==== TASK INPUT ====
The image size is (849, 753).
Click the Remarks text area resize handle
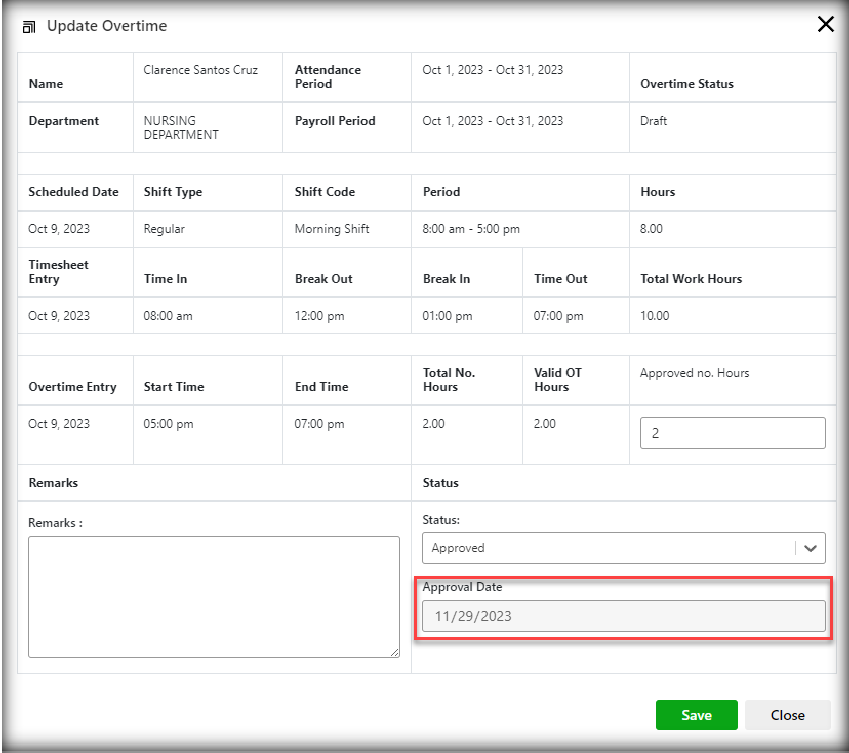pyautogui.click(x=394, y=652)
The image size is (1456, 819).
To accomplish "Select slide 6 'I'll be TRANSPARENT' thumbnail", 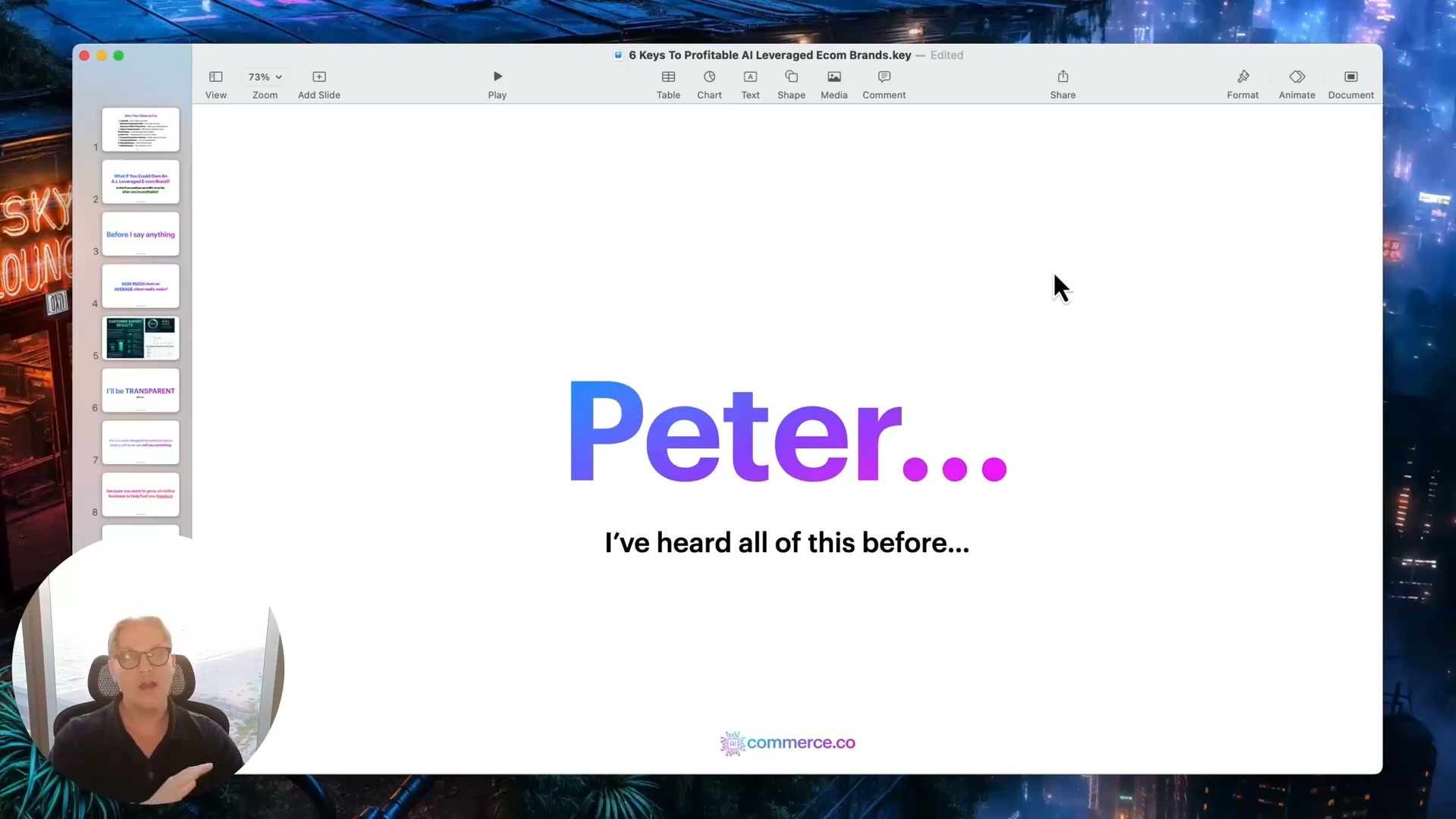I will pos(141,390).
====
EXERCISE DIRECTIONS:
Count the lines in the records above that contain the word "image", and report only that number.

SOLVED PROBLEM:
2